La vraie question est quelle monarchie n'affrontait pas son voisin à l’ouest.

— Il est à noter que, sans moi, il ne serait même pas envisageable pour vous de mener votre opération. Les galères et navires de ligne du Sultanat sont repoussés au-delà de la cote du cheval. La guerre s’est arrêtée avec le chant du cygne du Vieil Empire, cependant à l’ouest, on se méfie toujours de votre maître et de ses ambitions.

— Oh bien sûr, le contraire serait très étrange.

— Je vais prendre des risques, le prix sera donc celui de ma commission ainsi que celui de ma discrétion quant à l’entreprise que nous discutaillons mon cher Bashar Bazir

Il fallait calmer le capitaine.

— Je propose quatre cents pièces d’or, en pistoles bien évidemment.

Leurs regards ne se décollèrent pas l’un de l’autre. L’annonce avait frappé Bastian avec l’effet d’une bonne claque et ses pupilles se dilataient.

— De la monnaie ouèstienne, vous êtes bien généreux.

— Car je n’attends que la stricte application de mes commandements et le succès de la tâche confiée. Quand j’engage quelqu’un, je désire voir la chose être faite avec l’art et la manière. Qui plus est, vous ne devez laisser les autorités palarienne voire votre chargement sous aucun prétexte. Suis-je bien claire ?

— Ho, vous me l’avez déjà dit. Si vous payez rubis sur l’ongle, la marine palarienne n’apercevra même pas mon cher navire frôler ses côtes. Ça, je peux vous le promettre.

— Je l’espère, et sachez bien que, si vous échouez, il sera des plus futile d’essayer de vous cacher.
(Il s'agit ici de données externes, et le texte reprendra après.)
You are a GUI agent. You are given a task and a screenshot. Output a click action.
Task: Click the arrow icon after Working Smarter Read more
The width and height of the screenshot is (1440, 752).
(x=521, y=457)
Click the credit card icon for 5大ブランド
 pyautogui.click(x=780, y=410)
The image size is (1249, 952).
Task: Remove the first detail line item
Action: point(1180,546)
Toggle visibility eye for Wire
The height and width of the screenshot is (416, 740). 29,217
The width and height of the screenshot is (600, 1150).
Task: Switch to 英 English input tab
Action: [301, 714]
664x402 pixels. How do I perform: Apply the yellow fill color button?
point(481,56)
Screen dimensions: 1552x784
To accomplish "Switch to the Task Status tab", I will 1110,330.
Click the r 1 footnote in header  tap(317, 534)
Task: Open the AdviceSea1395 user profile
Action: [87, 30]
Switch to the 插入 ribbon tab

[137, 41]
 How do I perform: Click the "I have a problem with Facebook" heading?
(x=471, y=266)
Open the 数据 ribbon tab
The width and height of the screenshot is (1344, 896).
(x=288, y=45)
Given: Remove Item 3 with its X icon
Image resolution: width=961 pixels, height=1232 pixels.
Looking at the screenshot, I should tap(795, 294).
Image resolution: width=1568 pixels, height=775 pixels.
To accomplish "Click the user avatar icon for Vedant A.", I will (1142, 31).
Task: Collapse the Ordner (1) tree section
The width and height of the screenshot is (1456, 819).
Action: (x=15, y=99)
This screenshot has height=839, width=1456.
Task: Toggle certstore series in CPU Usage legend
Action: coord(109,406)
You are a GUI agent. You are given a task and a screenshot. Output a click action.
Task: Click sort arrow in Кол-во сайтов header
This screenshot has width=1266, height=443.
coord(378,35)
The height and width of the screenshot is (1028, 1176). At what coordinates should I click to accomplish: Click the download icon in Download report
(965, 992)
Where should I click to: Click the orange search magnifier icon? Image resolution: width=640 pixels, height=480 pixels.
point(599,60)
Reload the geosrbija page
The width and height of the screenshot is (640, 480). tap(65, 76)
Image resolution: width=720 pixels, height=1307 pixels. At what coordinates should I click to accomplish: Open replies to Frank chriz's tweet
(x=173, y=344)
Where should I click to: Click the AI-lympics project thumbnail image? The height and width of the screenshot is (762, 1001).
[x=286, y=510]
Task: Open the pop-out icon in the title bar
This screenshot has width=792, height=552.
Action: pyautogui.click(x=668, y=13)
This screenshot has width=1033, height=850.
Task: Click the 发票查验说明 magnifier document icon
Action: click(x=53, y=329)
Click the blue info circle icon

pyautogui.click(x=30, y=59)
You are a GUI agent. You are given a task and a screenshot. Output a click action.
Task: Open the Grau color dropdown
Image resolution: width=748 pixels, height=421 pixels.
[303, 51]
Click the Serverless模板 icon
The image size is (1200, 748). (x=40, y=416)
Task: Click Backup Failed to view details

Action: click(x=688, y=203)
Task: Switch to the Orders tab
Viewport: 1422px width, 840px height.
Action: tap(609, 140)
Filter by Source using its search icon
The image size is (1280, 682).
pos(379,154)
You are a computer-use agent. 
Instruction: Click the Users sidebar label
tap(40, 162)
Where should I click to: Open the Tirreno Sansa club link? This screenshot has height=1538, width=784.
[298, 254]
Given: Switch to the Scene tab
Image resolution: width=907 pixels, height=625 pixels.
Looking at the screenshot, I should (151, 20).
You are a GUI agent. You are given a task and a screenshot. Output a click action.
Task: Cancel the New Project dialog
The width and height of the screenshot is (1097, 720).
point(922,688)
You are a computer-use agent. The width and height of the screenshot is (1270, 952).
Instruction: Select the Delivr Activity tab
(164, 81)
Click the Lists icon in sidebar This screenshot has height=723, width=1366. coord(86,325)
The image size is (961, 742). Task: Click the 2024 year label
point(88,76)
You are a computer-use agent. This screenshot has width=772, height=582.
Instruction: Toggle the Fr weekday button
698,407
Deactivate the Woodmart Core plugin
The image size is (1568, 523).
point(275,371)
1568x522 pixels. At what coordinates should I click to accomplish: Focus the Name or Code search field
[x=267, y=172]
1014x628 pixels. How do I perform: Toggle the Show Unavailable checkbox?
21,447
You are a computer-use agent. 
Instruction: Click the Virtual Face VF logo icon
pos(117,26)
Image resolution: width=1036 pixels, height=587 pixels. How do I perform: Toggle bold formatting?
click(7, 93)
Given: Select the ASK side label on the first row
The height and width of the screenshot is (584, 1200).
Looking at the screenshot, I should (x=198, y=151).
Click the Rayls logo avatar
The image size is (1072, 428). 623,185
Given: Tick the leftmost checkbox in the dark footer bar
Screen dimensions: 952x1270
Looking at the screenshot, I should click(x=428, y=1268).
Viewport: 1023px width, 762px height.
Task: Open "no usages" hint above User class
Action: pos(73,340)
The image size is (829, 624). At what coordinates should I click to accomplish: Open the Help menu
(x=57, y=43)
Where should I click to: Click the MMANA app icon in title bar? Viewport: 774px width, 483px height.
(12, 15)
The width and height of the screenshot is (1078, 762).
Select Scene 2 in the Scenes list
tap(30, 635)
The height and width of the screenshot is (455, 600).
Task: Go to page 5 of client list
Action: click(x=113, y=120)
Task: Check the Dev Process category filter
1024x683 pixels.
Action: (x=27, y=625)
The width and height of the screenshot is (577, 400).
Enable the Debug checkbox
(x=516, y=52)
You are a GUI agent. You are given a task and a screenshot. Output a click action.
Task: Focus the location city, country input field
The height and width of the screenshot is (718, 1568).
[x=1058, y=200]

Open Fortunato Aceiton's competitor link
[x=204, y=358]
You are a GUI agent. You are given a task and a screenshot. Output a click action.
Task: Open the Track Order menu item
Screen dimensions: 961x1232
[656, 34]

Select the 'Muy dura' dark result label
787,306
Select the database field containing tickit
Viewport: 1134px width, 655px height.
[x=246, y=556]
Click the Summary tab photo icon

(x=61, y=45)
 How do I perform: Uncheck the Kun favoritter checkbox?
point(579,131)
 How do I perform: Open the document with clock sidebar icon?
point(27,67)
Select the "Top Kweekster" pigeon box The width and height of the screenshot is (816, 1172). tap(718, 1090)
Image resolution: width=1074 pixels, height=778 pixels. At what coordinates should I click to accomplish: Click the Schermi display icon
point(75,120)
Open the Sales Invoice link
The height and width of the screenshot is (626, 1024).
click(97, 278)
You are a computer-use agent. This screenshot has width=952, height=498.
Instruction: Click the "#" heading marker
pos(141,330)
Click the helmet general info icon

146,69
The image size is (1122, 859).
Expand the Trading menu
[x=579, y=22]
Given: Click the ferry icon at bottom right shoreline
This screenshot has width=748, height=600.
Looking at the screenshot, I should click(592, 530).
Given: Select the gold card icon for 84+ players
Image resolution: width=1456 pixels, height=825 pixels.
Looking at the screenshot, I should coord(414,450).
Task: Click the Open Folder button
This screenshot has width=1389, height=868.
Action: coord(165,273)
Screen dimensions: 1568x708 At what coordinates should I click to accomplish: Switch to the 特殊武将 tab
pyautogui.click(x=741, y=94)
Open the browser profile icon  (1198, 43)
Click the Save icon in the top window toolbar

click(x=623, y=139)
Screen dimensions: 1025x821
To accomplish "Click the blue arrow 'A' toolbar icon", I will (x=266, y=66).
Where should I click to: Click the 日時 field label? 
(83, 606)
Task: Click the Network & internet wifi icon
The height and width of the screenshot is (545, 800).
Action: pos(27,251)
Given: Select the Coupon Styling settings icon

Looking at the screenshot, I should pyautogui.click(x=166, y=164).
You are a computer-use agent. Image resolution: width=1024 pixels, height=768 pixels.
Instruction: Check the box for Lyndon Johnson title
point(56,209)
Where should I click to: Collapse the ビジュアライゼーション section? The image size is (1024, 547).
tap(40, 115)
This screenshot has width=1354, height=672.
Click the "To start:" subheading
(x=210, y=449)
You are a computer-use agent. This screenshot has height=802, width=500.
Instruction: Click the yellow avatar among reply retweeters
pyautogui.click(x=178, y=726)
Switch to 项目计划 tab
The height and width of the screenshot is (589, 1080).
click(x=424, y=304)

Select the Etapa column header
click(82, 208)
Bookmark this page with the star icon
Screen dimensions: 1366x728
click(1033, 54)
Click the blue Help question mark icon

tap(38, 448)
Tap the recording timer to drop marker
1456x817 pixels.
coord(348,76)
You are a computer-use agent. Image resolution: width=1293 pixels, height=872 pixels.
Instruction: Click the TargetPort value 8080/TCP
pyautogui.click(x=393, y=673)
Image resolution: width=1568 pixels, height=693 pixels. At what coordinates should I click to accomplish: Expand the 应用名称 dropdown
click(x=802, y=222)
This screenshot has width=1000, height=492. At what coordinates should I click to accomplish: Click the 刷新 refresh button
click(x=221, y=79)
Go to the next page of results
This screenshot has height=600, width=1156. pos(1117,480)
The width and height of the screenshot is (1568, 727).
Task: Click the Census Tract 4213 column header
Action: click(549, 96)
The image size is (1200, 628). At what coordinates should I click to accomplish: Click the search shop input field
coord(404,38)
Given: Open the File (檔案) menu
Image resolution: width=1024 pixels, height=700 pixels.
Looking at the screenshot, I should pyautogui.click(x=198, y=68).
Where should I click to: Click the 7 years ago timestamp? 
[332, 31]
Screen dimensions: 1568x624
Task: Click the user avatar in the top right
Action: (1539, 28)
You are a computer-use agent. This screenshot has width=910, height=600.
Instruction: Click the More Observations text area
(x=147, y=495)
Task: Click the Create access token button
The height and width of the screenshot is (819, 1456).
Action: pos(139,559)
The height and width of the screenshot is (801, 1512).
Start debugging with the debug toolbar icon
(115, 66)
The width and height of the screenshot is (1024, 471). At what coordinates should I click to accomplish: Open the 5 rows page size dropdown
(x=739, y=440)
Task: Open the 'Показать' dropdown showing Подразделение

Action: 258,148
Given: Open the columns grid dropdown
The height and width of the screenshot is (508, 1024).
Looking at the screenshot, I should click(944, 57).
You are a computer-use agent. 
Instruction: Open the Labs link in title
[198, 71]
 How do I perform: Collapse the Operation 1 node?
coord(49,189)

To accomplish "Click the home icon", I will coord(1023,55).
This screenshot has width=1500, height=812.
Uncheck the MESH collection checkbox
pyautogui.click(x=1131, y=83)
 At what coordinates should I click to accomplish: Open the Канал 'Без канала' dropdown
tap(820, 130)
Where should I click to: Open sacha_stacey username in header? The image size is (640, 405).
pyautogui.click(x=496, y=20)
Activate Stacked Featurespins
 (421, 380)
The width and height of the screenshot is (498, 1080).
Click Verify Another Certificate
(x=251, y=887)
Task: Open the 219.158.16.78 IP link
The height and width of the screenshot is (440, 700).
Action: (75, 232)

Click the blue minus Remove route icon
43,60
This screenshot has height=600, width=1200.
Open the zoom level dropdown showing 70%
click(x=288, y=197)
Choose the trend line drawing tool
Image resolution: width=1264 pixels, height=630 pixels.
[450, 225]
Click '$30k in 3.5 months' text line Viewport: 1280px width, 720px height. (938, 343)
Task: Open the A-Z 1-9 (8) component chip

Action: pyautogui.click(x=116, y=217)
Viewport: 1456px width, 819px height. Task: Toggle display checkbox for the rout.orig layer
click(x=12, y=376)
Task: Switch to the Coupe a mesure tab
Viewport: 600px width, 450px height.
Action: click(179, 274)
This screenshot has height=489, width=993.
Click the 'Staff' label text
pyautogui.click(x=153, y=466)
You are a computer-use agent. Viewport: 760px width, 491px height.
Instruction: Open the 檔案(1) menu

Je serais capable de vous retrouver n’importe où, je connais le monde et ses recoins les plus sombres.

— Pour cela, je vous crois sur parole Bashar Bazir.

— À la bonne heure, la chose semble donc claire et entendue. Il serait temps de fêter notre accord dans ce cas !

Le capitaine bourra une pipe et la tendit à Muşarif.

Quelle surprise, ce rustre dissimulait bien son jeu, car il était au fait des coutumes locales au final. C’était ainsi que les nobliaux du Vieil Empire avaient l’habitude de conclure une transaction. Bastian avait noyé le poisson pour se faire plus misérable qu’il ne l’était.

Peste, je l’ai mal jugé. Je me fais vieux.

Le Bashar Bazir saisit la longue tige de bois décorée et prit une grande bouffée parfumée qu’il dégagea en masquant son visage et son expression de joie.

Le premier domino allait chuter, il n’y avait aucun doute dorénavant.

Le royaume de Palaris tomberait.

— Une dernière chose capitaine, je sais que les imprévus sont le sel de la vie. Mais je veux que notre affaire soit traitée tout en douceur, que rien d’inattendu ne se produise, j’aime dormir avec l’esprit assagi une fois la nuit venue.

— Elle le sera, dites-vous que vos désirs sont des ordres pour moi.

— Parfait, Muşarif leva la pipe. À notre union et bénéfice mutuel dans ce cas !

La table et ses occupants furent pris par la fumée des deux pipes d’opium agissant de concert.